“Absolvição” de Lula foi uma manobra suprema para evitar reeleição de Bolsonaro. Apenas isso.

TRIBUNA DA INTERNET

Charge do Sponholz (sponholz.arq.br)

Carlos Newton

O general Golbery do Coutto e Silva foi o grande mentor da revolução de 1964 e do regime militar como um todo. Foi ele quem inventou Lula da Silva como líder sindical para criar o PT e esvaziar a força do trabalhismo liderado por Leonel Brizola. Na época, o cineasta rebelde Glauber Rocha gostava de Golbery e o considerava “o gênio da raça”.

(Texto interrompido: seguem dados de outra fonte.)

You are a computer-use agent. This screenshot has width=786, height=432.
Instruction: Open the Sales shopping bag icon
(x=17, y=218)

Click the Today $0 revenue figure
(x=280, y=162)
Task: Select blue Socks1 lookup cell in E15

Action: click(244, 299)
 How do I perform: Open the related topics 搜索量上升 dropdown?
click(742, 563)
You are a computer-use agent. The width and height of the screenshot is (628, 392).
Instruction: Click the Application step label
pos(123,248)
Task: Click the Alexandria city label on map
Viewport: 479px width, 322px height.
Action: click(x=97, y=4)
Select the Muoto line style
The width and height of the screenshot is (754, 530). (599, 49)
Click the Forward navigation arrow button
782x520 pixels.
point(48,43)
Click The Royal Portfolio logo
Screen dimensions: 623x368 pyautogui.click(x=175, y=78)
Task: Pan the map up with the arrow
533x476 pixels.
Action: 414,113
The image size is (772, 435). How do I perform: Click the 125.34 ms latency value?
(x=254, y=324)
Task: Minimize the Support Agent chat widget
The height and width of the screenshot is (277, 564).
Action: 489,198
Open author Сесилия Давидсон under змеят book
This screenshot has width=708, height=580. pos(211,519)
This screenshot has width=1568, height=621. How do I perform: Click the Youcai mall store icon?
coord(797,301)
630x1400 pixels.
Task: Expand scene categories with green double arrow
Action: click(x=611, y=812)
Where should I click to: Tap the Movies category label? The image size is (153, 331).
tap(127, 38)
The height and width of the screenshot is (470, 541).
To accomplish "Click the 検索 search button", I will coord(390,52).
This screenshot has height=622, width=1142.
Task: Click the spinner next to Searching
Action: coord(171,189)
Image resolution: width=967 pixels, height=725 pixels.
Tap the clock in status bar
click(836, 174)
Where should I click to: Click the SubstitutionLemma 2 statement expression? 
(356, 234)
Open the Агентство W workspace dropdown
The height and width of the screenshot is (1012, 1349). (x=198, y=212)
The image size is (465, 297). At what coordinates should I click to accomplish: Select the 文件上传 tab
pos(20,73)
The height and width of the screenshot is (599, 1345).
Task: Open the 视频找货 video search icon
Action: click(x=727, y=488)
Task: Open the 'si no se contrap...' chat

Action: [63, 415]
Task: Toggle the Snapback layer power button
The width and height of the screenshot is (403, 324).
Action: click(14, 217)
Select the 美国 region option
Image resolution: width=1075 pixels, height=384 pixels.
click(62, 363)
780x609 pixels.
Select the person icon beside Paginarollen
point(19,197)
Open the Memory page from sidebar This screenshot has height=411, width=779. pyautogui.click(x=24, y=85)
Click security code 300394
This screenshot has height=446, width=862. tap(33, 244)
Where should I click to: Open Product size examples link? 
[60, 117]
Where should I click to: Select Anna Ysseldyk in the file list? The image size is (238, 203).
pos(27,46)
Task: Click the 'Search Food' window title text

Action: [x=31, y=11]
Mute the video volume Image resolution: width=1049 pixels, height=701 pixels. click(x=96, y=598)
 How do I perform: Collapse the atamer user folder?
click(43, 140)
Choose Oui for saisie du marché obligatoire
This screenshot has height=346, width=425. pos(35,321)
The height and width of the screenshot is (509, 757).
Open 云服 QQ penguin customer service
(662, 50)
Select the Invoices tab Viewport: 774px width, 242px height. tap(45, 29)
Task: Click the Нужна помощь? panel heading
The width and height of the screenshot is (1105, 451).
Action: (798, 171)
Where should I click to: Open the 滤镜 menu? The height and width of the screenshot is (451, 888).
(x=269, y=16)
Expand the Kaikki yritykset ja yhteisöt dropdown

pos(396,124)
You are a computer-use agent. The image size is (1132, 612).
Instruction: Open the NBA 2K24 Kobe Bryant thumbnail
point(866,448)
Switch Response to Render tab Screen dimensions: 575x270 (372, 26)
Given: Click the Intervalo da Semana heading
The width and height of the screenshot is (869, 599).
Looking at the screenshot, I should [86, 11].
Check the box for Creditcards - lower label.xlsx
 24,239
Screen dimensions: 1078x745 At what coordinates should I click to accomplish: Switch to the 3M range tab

De uma forma ou outra, Golbery era mesmo genial. Foi o teórico do golpe civil-militar, mas depois refluiu. A partir de 1974, enfrentou a chamada “linha dura” e passou a ser o grande defensor da abertura política, que só viria a acontecer 11 anos depois. Uma de suas tiradas é de que a memória coletiva dura apenas 15 dias, porque sempre surgem outros acontecimentos capazes de desviar as atenções.

POUCOS LEMBRAM – Sempre que rebusco a memória e lembro os 15 dias de Golbery, confirmo a precisão de sua afirmativa, pois a memória coletiva realmente se dissipa com impressionante celeridade.

Um exemplo. Faz apenas um ano e dois meses, mas hoje poucos se lembram da artimanha criada pelo ministro Edson Fachin para tornar Lula elegível, com apoio da ampla maioria do Supremo. Em 8 de março de 2021, não mais que de repente, o relator da Lava Jato anulou todas as condenações de Lula, a pretexto de haver incompetência territorial absoluta. Ou seja, a 13ª Vara Criminal de Curitiba não poderia ter julgado os crimes do ex-presidente. 

O justificativa era tão absurda que Fachin nem ousou afirmar qual seria a vara competente, se a de São Paulo ou a de Brasília. Essa definição era nebulosa e demorou vários dias para acontecer, o que desfaz a procedência da tese de Fachin.

PLACAR: 8 A 3 – Na verdade, a decisão de Fachin era esdrúxula e antijurídica, porque na Justiça do Brasil (e de todos os demais países), não existe incompetência territorial absoluta, salvo em processos imobiliários. E todas as ações contra Lula era criminais…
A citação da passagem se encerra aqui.